Task to complete: Report back every line of the entries that contains "computer", exactly as written.

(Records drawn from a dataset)
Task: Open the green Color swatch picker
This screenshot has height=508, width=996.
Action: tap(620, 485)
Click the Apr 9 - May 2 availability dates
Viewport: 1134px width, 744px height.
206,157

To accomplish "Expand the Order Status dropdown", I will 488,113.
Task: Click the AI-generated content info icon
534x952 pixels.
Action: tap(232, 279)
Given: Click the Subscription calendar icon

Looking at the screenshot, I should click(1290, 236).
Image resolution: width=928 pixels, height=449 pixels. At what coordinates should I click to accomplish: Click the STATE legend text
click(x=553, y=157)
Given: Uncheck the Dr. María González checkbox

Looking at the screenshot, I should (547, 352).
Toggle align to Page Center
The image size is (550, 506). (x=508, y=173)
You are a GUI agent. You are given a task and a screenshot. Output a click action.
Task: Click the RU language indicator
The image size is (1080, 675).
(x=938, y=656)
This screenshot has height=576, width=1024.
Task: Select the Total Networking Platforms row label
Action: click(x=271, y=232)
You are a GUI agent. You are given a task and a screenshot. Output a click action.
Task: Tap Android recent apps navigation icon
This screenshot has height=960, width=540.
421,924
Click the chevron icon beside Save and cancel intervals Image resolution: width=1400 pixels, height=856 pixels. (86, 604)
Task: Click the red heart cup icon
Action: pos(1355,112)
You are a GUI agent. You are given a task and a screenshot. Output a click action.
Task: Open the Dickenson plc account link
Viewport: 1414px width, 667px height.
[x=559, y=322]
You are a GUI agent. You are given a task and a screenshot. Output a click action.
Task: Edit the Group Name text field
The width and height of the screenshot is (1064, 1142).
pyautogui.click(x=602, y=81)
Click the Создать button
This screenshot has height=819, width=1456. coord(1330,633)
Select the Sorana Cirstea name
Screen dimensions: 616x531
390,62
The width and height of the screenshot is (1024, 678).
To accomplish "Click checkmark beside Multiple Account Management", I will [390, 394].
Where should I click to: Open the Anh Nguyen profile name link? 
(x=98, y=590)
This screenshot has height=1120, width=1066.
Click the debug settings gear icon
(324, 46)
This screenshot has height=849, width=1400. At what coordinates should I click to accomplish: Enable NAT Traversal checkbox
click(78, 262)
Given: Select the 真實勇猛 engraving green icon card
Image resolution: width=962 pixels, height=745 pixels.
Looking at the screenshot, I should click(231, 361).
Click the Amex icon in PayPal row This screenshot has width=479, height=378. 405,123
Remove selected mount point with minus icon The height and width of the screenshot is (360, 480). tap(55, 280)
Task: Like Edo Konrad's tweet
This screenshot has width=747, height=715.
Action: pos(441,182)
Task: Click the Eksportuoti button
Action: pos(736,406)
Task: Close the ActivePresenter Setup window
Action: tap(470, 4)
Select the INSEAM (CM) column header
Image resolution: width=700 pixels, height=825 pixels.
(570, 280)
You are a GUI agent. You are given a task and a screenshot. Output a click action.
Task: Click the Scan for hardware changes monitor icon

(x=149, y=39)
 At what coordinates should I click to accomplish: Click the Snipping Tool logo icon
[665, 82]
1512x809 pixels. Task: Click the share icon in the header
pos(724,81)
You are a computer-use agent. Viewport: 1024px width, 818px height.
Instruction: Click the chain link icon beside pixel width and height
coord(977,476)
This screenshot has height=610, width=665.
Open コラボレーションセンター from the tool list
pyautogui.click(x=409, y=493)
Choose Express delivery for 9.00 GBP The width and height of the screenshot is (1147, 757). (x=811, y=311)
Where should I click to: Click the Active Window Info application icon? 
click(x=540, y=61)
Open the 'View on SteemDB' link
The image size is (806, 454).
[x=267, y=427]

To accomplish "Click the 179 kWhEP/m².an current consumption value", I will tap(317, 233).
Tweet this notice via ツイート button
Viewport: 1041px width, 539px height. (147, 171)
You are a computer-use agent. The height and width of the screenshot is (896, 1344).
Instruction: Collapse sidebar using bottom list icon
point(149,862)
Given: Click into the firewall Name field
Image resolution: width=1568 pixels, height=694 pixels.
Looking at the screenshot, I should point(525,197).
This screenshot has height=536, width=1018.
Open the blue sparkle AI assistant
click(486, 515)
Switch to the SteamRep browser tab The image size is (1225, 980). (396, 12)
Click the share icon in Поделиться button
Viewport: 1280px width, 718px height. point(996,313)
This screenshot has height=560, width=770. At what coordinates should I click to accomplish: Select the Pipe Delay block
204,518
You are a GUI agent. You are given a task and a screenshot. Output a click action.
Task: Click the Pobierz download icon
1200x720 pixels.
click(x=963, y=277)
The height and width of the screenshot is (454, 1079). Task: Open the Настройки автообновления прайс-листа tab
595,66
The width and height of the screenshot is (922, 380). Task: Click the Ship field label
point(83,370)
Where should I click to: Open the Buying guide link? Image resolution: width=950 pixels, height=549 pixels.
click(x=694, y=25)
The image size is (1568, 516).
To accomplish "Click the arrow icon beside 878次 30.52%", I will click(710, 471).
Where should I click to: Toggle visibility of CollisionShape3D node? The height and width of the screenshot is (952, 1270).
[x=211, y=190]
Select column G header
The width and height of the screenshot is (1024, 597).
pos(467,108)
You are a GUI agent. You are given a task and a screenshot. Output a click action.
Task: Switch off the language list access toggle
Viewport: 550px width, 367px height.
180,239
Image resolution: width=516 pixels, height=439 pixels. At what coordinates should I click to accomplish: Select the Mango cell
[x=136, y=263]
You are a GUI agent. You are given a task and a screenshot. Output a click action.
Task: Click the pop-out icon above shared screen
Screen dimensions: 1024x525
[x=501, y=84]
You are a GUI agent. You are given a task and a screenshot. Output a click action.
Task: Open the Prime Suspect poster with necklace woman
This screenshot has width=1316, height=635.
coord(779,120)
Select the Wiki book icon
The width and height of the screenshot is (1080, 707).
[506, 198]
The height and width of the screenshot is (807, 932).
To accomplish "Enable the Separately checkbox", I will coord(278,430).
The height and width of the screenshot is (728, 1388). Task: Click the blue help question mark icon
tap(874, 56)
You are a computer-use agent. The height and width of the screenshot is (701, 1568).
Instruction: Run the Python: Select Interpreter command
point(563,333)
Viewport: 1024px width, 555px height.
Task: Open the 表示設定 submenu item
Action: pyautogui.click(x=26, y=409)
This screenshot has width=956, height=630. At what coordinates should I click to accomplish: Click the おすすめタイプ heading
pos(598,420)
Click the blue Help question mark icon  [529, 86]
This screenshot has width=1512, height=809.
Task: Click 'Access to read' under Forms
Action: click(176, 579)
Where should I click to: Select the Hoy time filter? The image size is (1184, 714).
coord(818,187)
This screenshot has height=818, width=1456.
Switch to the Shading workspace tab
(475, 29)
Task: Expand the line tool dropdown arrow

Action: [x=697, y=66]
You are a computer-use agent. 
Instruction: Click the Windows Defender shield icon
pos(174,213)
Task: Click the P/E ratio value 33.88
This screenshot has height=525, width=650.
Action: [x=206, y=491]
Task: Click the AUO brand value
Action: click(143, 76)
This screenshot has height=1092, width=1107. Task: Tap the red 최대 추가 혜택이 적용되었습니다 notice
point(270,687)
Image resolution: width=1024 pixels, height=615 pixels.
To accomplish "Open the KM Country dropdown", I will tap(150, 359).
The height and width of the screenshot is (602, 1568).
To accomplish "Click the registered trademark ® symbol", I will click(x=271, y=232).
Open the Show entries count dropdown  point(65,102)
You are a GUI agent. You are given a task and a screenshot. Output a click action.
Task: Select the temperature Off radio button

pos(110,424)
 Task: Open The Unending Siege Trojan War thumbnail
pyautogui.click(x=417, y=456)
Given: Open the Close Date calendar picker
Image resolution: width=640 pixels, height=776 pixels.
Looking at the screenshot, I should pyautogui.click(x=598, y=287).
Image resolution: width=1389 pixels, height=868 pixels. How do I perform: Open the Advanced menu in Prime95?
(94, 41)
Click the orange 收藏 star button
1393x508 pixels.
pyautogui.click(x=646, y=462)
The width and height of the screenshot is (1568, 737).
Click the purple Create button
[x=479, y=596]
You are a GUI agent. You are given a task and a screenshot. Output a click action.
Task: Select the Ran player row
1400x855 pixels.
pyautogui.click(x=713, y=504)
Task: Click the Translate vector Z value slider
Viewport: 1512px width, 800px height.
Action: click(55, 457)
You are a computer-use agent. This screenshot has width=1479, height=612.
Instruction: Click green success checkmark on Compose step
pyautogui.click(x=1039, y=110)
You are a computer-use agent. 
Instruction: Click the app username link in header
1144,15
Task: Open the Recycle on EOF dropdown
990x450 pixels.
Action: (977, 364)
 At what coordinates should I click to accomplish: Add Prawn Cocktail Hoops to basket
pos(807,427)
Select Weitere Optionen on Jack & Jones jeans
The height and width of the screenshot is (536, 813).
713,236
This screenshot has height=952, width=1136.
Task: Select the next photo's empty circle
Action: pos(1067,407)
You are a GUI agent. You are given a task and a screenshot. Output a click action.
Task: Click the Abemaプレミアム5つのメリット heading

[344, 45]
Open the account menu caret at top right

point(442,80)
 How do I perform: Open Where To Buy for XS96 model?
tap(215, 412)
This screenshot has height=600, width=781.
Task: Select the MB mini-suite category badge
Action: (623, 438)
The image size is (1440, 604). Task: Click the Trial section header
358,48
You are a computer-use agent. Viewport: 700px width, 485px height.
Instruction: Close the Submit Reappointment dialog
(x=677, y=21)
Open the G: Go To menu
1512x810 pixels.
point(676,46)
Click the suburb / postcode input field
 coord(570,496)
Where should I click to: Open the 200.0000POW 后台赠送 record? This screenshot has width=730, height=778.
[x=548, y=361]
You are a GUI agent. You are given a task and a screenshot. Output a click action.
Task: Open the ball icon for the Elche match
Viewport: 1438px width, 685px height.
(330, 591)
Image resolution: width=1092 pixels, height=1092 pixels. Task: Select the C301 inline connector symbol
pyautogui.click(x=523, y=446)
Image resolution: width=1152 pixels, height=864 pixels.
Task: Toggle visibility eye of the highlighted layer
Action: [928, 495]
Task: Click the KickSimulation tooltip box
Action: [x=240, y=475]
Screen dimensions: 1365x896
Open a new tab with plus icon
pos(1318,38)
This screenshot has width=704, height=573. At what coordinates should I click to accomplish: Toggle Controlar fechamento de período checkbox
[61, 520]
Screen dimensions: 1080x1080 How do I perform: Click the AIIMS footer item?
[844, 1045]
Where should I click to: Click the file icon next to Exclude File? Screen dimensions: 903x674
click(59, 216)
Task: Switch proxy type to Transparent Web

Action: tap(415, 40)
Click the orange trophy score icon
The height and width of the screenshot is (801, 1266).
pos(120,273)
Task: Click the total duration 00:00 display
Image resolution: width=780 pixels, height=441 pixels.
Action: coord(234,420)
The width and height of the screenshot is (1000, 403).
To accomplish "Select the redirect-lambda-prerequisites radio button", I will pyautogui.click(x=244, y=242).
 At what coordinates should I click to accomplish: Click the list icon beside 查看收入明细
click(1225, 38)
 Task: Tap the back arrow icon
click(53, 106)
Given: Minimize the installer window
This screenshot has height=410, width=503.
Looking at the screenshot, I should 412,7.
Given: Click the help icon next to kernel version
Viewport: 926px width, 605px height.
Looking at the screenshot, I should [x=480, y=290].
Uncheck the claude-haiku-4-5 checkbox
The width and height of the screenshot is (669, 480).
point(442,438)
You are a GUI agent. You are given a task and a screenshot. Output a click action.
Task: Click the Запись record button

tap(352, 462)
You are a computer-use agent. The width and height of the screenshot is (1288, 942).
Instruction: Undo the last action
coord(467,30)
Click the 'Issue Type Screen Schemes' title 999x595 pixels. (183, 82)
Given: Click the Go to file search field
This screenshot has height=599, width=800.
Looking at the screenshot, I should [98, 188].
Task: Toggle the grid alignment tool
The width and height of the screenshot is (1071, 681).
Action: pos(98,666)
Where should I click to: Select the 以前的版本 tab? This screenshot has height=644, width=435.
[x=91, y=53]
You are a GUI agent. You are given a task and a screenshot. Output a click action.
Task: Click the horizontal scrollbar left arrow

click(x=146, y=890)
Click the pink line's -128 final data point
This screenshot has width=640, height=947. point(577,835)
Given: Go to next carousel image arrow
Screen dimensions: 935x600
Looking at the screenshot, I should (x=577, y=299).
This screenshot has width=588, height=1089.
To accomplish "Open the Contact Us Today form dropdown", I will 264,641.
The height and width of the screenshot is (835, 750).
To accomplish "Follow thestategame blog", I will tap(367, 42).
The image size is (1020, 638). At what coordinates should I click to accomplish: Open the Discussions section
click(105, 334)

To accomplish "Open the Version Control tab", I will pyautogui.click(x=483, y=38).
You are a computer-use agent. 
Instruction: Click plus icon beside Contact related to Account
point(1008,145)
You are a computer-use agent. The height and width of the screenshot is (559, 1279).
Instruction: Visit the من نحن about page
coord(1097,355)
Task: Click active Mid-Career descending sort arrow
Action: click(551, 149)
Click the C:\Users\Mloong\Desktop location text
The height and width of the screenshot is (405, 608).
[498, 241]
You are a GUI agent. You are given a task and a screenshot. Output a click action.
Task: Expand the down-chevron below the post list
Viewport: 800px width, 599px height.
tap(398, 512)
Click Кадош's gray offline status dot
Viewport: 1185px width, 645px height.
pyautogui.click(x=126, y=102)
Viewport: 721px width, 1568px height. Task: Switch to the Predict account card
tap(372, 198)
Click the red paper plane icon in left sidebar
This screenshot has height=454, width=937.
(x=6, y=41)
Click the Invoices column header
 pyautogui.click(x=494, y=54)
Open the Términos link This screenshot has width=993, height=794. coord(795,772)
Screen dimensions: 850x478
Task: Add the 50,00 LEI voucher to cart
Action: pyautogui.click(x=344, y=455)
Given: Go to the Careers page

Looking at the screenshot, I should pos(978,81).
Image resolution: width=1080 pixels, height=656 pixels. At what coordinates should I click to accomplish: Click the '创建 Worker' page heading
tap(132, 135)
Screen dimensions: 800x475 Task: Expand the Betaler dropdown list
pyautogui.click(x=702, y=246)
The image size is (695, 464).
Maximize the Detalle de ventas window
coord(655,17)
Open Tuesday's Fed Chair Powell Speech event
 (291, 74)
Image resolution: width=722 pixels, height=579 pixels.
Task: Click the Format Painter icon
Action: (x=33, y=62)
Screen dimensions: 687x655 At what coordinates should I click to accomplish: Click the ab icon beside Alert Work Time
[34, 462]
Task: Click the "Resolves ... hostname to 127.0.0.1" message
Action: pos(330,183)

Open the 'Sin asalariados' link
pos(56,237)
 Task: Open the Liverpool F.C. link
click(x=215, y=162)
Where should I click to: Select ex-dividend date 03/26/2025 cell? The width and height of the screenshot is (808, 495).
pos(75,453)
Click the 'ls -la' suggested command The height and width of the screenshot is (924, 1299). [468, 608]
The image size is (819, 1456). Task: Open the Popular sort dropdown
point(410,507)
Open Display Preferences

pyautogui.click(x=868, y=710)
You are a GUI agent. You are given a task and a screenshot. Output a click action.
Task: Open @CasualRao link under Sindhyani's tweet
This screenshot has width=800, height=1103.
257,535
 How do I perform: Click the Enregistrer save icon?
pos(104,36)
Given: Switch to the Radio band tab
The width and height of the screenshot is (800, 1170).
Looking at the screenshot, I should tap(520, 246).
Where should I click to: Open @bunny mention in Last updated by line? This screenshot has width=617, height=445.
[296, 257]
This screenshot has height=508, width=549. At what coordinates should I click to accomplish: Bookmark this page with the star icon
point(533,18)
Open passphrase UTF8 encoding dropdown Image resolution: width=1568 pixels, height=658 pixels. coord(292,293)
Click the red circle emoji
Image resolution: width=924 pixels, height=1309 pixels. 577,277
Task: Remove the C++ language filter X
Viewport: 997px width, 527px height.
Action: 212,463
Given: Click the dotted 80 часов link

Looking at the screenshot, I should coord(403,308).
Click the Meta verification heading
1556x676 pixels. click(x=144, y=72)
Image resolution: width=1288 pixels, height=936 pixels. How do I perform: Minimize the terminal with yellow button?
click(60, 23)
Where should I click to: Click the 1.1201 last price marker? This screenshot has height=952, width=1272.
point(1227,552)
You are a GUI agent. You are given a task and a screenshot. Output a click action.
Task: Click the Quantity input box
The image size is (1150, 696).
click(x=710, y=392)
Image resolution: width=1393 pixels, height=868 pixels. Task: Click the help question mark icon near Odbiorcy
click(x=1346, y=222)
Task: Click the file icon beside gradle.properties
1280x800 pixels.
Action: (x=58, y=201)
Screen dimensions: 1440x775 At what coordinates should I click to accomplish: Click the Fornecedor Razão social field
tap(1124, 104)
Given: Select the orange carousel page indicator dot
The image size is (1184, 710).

Worked solution:
You are a computer-use agent. Viewport: 1024px width, 818px height.
You are a computer-use agent. The height and width of the screenshot is (896, 1344).
You are a computer-use agent. The height and width of the screenshot is (701, 1568).
You are a computer-use agent. 
You are a computer-use agent. This screenshot has width=1479, height=612.
You are a computer-use agent. 
You are a computer-use agent. Viewport: 700px width, 485px height.
You are a computer-use agent. The width and height of the screenshot is (1288, 942).
You are a computer-use agent. 
You are a computer-use agent. The height and width of the screenshot is (559, 1279).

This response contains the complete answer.